# Aim
Write out the items from the beginning through the line containing "coord(271,7)", inclusive, and swap every "Screen dimensions" for "Screen size". Leave everything else unchanged.

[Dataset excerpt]
:::::
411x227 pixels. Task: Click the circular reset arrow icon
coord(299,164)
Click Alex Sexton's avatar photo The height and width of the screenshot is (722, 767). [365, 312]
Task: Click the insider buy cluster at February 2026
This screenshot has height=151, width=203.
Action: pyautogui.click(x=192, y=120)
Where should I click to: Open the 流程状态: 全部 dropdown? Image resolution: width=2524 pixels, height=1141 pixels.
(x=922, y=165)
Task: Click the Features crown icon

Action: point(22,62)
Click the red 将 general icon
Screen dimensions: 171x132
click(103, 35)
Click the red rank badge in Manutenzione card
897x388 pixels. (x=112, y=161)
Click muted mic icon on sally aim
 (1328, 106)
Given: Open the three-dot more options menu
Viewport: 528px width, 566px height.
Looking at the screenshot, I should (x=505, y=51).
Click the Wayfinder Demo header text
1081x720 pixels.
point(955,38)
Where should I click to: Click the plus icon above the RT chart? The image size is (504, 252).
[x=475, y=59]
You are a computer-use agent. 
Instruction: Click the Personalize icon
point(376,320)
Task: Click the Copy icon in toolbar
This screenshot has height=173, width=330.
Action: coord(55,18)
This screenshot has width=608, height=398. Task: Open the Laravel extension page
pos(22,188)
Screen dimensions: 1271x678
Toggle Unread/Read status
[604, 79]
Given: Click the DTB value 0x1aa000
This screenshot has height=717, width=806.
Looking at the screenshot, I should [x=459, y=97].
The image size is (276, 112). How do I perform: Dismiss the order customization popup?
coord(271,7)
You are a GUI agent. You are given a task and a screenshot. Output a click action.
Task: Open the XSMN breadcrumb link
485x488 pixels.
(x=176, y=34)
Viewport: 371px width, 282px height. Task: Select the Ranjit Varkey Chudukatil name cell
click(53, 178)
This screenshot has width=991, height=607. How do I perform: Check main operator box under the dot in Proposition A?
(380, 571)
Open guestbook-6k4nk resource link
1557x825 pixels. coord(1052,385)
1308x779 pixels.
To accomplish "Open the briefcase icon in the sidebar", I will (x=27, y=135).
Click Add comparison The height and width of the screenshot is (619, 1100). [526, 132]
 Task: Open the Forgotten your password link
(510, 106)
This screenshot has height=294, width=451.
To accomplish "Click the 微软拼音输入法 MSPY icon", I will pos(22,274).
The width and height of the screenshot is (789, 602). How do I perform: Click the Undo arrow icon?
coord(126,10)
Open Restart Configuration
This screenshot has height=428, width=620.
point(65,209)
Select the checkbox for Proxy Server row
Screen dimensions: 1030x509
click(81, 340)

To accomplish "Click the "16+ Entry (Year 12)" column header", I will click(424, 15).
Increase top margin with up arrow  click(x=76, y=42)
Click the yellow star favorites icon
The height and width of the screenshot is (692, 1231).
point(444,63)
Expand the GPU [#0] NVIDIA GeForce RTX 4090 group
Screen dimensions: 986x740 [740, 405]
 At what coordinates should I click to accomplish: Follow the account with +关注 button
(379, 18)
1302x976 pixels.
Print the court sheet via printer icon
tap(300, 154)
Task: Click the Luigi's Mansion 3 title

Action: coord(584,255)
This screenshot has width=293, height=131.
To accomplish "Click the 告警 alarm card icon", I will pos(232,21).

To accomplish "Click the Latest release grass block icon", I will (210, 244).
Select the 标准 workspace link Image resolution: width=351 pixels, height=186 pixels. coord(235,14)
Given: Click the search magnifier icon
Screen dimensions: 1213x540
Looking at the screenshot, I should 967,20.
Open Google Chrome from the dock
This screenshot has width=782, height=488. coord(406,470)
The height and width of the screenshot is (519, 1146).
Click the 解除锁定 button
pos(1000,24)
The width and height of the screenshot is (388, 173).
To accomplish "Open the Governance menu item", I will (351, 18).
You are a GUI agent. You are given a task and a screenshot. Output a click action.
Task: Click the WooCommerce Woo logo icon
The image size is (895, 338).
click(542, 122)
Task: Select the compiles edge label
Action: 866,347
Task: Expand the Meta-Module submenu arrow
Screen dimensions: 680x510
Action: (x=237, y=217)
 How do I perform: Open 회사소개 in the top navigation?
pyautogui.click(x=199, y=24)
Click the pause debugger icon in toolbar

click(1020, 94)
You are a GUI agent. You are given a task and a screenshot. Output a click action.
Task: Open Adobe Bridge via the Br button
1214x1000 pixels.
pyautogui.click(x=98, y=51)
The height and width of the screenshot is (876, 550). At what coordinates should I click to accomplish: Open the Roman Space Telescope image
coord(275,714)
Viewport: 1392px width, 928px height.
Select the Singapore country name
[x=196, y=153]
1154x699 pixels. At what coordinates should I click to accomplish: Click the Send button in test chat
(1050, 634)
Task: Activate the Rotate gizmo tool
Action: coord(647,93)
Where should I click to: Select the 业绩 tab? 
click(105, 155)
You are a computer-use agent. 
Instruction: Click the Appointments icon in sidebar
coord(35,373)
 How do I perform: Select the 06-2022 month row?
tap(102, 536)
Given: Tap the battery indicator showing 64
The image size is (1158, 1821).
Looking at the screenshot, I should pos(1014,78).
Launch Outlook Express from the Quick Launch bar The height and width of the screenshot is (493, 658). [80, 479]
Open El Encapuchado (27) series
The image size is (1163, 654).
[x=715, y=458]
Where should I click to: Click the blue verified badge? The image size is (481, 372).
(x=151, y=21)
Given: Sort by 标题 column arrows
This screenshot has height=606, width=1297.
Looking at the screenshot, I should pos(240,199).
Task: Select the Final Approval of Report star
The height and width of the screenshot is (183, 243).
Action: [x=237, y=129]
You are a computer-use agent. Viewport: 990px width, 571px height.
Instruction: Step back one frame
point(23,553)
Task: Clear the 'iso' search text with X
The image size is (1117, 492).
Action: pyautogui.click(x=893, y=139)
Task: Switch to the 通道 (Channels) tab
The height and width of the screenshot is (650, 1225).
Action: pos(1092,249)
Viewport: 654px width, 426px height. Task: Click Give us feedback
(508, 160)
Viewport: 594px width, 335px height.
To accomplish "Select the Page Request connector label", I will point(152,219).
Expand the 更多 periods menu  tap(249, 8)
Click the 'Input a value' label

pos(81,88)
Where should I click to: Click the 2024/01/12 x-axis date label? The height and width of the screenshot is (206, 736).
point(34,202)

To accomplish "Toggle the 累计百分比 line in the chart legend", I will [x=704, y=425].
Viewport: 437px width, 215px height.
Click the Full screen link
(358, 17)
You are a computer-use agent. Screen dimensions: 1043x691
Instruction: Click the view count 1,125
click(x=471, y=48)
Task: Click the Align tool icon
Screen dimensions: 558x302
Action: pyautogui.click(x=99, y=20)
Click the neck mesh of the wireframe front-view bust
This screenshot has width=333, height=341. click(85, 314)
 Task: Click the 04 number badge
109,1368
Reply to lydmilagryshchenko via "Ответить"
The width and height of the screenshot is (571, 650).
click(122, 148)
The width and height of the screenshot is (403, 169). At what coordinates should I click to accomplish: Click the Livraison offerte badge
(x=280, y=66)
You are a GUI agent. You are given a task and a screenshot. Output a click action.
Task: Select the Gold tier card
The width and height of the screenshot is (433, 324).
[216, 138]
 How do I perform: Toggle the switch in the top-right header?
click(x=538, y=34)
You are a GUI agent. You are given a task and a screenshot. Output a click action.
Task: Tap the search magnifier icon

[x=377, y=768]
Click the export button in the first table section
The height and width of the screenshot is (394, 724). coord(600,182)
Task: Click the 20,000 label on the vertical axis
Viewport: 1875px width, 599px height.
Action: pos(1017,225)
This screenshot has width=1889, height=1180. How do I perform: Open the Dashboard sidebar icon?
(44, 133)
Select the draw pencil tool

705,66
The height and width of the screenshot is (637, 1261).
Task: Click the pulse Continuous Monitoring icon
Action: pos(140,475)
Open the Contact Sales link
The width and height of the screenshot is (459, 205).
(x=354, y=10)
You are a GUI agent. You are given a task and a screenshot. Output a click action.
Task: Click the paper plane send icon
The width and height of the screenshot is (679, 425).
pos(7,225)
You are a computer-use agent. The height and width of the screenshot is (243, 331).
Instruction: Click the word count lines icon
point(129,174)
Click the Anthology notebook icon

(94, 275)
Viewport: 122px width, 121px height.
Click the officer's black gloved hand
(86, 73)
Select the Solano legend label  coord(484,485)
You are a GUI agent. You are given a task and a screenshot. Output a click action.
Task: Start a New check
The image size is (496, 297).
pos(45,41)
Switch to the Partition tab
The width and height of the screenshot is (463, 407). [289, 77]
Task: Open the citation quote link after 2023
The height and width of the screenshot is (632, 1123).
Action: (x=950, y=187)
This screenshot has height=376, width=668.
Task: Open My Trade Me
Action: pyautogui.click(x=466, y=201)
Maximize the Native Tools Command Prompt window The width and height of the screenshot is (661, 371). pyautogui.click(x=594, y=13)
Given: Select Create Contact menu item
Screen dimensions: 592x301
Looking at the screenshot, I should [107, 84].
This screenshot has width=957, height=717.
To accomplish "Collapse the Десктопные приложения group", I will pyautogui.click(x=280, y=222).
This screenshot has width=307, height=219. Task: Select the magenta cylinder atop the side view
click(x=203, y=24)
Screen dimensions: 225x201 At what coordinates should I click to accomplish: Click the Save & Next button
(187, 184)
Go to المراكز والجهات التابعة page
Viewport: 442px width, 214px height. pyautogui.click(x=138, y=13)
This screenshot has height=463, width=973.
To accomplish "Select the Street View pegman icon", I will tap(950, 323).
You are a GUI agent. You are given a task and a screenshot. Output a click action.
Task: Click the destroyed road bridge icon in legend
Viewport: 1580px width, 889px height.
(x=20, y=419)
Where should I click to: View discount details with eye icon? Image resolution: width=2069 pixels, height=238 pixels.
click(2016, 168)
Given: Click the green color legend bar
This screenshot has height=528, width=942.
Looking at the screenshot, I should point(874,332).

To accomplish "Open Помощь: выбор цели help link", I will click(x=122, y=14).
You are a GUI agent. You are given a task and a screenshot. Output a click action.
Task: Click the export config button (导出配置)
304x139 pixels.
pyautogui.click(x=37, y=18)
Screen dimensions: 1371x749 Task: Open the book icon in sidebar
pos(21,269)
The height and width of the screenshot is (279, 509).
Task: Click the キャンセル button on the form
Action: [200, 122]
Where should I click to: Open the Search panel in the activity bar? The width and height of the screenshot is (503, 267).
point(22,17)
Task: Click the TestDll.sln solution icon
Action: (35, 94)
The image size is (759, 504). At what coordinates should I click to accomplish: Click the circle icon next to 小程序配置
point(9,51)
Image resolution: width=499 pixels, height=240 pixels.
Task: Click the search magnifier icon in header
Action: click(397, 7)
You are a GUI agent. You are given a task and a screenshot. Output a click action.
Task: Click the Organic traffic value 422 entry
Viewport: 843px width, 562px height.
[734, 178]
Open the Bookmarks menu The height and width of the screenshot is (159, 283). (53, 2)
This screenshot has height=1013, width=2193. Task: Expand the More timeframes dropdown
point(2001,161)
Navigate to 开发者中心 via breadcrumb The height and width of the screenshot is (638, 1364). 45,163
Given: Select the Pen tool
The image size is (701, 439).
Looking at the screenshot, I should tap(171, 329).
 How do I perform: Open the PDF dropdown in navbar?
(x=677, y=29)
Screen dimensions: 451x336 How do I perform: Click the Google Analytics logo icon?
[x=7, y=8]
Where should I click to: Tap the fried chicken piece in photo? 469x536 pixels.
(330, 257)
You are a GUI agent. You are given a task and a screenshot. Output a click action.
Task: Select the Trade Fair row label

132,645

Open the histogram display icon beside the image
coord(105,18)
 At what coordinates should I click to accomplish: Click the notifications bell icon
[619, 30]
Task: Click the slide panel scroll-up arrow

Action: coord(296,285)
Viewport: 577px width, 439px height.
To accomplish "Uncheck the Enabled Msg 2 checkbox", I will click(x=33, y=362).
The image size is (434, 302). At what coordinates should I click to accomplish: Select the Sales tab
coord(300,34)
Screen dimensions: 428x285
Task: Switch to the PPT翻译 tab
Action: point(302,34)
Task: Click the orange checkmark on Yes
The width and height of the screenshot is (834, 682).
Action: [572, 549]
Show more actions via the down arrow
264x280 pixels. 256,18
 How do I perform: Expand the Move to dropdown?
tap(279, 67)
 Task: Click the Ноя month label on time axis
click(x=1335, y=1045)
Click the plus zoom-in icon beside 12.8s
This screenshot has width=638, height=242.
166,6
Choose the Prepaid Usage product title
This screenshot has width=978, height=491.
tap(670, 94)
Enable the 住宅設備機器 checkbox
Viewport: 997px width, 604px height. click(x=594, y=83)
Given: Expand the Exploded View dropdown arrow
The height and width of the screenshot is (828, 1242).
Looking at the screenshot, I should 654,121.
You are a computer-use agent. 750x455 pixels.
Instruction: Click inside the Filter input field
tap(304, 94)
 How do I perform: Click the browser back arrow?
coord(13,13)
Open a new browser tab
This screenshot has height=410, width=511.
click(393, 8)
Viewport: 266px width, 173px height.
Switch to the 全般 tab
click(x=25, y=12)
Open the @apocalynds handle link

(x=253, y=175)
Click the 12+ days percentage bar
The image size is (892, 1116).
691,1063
:::::
# Solved exercise
411x227 pixels. Task: Click the circular reset arrow icon
coord(299,164)
Click Alex Sexton's avatar photo The height and width of the screenshot is (722, 767). [365, 312]
Task: Click the insider buy cluster at February 2026
This screenshot has height=151, width=203.
Action: pyautogui.click(x=192, y=120)
Where should I click to: Open the 流程状态: 全部 dropdown? Image resolution: width=2524 pixels, height=1141 pixels.
(x=922, y=165)
Task: Click the Features crown icon

Action: point(22,62)
Click the red 将 general icon
Screen size: 171x132
click(103, 35)
Click the red rank badge in Manutenzione card
897x388 pixels. (x=112, y=161)
Click muted mic icon on sally aim
 (1328, 106)
Given: Open the three-dot more options menu
Viewport: 528px width, 566px height.
Looking at the screenshot, I should (x=505, y=51).
Click the Wayfinder Demo header text
1081x720 pixels.
point(955,38)
Where should I click to: Click the plus icon above the RT chart? The image size is (504, 252).
[x=475, y=59]
You are a computer-use agent. 
Instruction: Click the Personalize icon
point(376,320)
Task: Click the Copy icon in toolbar
This screenshot has height=173, width=330.
Action: coord(55,18)
This screenshot has width=608, height=398. Task: Open the Laravel extension page
pos(22,188)
Screen size: 1271x678
Toggle Unread/Read status
[604, 79]
Given: Click the DTB value 0x1aa000
This screenshot has height=717, width=806.
Looking at the screenshot, I should [x=459, y=97].
The image size is (276, 112). How do I perform: Dismiss the order customization popup?
coord(271,7)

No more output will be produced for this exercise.